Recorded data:
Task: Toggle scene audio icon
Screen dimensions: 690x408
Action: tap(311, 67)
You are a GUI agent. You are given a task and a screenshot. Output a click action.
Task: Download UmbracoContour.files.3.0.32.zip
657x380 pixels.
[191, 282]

▶ _What you need to do_:
Reproduce every line of the material above, requests included, but multiply each coordinate in the answers by 1.4 and round it to a whole number, rounding halves up. Leave every other number as it is.

▶ _Solution to this exercise_:
Task: Toggle scene audio icon
Screen dimensions: 690x408
Action: tap(435, 94)
You are a GUI agent. You are given a task and a screenshot. Output a click action.
Task: Download UmbracoContour.files.3.0.32.zip
657x380 pixels.
[267, 395]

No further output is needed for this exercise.